TASK DETAILS: Write out all of the data without omission, exactly as shown.

INFORMATION SHOWN:

- - - - -

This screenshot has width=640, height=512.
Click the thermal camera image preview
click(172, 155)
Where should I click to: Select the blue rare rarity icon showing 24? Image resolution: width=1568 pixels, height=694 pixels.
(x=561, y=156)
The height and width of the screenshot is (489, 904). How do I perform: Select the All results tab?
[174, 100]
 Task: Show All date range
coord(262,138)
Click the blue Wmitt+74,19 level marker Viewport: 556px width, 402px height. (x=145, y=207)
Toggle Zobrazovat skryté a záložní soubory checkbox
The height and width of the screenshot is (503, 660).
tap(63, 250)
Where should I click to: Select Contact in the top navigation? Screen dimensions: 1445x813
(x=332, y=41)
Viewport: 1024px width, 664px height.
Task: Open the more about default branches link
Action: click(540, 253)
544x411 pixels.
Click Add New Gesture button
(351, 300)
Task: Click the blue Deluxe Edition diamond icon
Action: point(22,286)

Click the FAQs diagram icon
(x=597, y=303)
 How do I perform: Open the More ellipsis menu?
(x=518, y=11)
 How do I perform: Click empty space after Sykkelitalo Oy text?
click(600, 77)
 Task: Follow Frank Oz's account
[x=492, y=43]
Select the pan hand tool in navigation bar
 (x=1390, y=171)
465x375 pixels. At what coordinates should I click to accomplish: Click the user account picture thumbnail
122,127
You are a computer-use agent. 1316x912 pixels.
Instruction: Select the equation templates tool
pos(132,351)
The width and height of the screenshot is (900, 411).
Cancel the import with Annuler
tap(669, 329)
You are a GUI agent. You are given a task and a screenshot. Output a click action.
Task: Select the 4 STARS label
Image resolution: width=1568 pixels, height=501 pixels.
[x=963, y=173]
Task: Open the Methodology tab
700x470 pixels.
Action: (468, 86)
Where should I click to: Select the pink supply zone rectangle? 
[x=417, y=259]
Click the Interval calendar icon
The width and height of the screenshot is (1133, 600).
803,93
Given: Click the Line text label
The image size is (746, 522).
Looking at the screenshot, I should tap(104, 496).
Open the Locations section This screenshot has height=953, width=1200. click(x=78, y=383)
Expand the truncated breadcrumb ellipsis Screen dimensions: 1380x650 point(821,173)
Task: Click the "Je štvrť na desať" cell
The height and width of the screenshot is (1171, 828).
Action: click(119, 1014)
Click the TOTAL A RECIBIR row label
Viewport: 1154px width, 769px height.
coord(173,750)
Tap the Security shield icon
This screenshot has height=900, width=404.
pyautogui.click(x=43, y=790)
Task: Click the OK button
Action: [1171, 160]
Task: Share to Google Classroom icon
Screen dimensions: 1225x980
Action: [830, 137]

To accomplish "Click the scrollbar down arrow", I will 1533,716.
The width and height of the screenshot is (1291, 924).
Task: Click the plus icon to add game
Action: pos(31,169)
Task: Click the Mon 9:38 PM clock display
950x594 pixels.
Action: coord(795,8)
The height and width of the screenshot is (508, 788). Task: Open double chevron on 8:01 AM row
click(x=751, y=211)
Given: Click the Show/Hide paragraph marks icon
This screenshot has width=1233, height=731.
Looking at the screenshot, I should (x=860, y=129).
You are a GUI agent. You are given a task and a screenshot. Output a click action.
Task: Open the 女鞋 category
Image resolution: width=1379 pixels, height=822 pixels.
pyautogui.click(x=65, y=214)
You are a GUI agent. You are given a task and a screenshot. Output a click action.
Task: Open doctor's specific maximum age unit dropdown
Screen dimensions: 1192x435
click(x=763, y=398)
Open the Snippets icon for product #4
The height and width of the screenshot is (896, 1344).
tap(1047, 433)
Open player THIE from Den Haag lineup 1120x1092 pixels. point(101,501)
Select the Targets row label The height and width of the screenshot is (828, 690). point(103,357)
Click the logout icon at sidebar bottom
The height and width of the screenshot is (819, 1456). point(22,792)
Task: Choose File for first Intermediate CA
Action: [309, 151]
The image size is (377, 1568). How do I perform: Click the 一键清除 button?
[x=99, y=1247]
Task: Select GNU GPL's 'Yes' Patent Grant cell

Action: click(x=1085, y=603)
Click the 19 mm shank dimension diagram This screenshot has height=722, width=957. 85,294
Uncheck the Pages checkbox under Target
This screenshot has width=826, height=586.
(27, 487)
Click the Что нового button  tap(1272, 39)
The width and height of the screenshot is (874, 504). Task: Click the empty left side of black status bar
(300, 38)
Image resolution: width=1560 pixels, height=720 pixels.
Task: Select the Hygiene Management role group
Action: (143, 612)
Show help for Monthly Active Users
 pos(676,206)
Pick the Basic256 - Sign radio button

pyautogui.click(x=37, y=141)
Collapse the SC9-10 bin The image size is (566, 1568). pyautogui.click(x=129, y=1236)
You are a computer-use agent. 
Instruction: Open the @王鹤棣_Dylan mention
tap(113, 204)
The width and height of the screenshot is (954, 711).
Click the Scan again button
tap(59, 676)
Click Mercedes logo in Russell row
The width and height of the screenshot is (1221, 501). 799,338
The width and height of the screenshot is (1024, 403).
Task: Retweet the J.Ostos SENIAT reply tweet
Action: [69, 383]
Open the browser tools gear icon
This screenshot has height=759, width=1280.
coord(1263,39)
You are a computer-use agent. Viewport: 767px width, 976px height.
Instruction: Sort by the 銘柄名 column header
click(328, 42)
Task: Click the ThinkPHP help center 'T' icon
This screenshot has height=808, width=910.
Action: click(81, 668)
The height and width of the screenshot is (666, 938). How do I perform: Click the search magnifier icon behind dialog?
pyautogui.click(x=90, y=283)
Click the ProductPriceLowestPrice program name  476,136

- - - - -

EXERCISE RESPONSE:
This screenshot has width=640, height=512.
Click the thermal camera image preview
click(172, 155)
Where should I click to: Select the blue rare rarity icon showing 24? Image resolution: width=1568 pixels, height=694 pixels.
(x=561, y=156)
The height and width of the screenshot is (489, 904). How do I perform: Select the All results tab?
[174, 100]
 Task: Show All date range
coord(262,138)
Click the blue Wmitt+74,19 level marker Viewport: 556px width, 402px height. (x=145, y=207)
Toggle Zobrazovat skryté a záložní soubory checkbox
The height and width of the screenshot is (503, 660).
tap(63, 250)
Where should I click to: Select Contact in the top navigation? Screen dimensions: 1445x813
(x=332, y=41)
Viewport: 1024px width, 664px height.
Task: Open the more about default branches link
Action: click(540, 253)
544x411 pixels.
Click Add New Gesture button
(351, 300)
Task: Click the blue Deluxe Edition diamond icon
Action: point(22,286)

Click the FAQs diagram icon
(x=597, y=303)
 How do I perform: Open the More ellipsis menu?
(x=518, y=11)
 How do I perform: Click empty space after Sykkelitalo Oy text?
click(600, 77)
 Task: Follow Frank Oz's account
[x=492, y=43]
Select the pan hand tool in navigation bar
 (x=1390, y=171)
465x375 pixels. At what coordinates should I click to accomplish: Click the user account picture thumbnail
122,127
You are a computer-use agent. 1316x912 pixels.
Instruction: Select the equation templates tool
pos(132,351)
The width and height of the screenshot is (900, 411).
Cancel the import with Annuler
tap(669, 329)
You are a GUI agent. You are given a task and a screenshot. Output a click action.
Task: Select the 4 STARS label
Image resolution: width=1568 pixels, height=501 pixels.
[x=963, y=173]
Task: Open the Methodology tab
700x470 pixels.
Action: (468, 86)
Where should I click to: Select the pink supply zone rectangle? 
[x=417, y=259]
Click the Interval calendar icon
The width and height of the screenshot is (1133, 600).
803,93
Given: Click the Line text label
The image size is (746, 522).
Looking at the screenshot, I should tap(104, 496).
Open the Locations section This screenshot has height=953, width=1200. click(x=78, y=383)
Expand the truncated breadcrumb ellipsis Screen dimensions: 1380x650 point(821,173)
Task: Click the "Je štvrť na desať" cell
The height and width of the screenshot is (1171, 828).
Action: click(119, 1014)
Click the TOTAL A RECIBIR row label
Viewport: 1154px width, 769px height.
coord(173,750)
Tap the Security shield icon
This screenshot has height=900, width=404.
pyautogui.click(x=43, y=790)
Task: Click the OK button
Action: [1171, 160]
Task: Share to Google Classroom icon
Screen dimensions: 1225x980
Action: [830, 137]

To accomplish "Click the scrollbar down arrow", I will 1533,716.
The width and height of the screenshot is (1291, 924).
Task: Click the plus icon to add game
Action: pos(31,169)
Task: Click the Mon 9:38 PM clock display
950x594 pixels.
Action: coord(795,8)
The height and width of the screenshot is (508, 788). Task: Open double chevron on 8:01 AM row
click(x=751, y=211)
Given: Click the Show/Hide paragraph marks icon
This screenshot has width=1233, height=731.
Looking at the screenshot, I should (x=860, y=129).
You are a GUI agent. You are given a task and a screenshot. Output a click action.
Task: Open the 女鞋 category
Image resolution: width=1379 pixels, height=822 pixels.
pyautogui.click(x=65, y=214)
You are a GUI agent. You are given a task and a screenshot. Output a click action.
Task: Open doctor's specific maximum age unit dropdown
Screen dimensions: 1192x435
click(x=763, y=398)
Open the Snippets icon for product #4
The height and width of the screenshot is (896, 1344).
tap(1047, 433)
Open player THIE from Den Haag lineup 1120x1092 pixels. point(101,501)
Select the Targets row label The height and width of the screenshot is (828, 690). point(103,357)
Click the logout icon at sidebar bottom
The height and width of the screenshot is (819, 1456). point(22,792)
Task: Choose File for first Intermediate CA
Action: [309, 151]
The image size is (377, 1568). How do I perform: Click the 一键清除 button?
[x=99, y=1247]
Task: Select GNU GPL's 'Yes' Patent Grant cell

Action: click(x=1085, y=603)
Click the 19 mm shank dimension diagram This screenshot has height=722, width=957. 85,294
Uncheck the Pages checkbox under Target
This screenshot has width=826, height=586.
(27, 487)
Click the Что нового button  tap(1272, 39)
The width and height of the screenshot is (874, 504). Task: Click the empty left side of black status bar
(300, 38)
Image resolution: width=1560 pixels, height=720 pixels.
Task: Select the Hygiene Management role group
Action: (143, 612)
Show help for Monthly Active Users
 pos(676,206)
Pick the Basic256 - Sign radio button

pyautogui.click(x=37, y=141)
Collapse the SC9-10 bin The image size is (566, 1568). pyautogui.click(x=129, y=1236)
You are a computer-use agent. 
Instruction: Open the @王鹤棣_Dylan mention
tap(113, 204)
The width and height of the screenshot is (954, 711).
Click the Scan again button
tap(59, 676)
Click Mercedes logo in Russell row
The width and height of the screenshot is (1221, 501). 799,338
The width and height of the screenshot is (1024, 403).
Task: Retweet the J.Ostos SENIAT reply tweet
Action: [69, 383]
Open the browser tools gear icon
This screenshot has height=759, width=1280.
coord(1263,39)
You are a computer-use agent. Viewport: 767px width, 976px height.
Instruction: Sort by the 銘柄名 column header
click(328, 42)
Task: Click the ThinkPHP help center 'T' icon
This screenshot has height=808, width=910.
Action: click(81, 668)
The height and width of the screenshot is (666, 938). How do I perform: Click the search magnifier icon behind dialog?
pyautogui.click(x=90, y=283)
Click the ProductPriceLowestPrice program name  476,136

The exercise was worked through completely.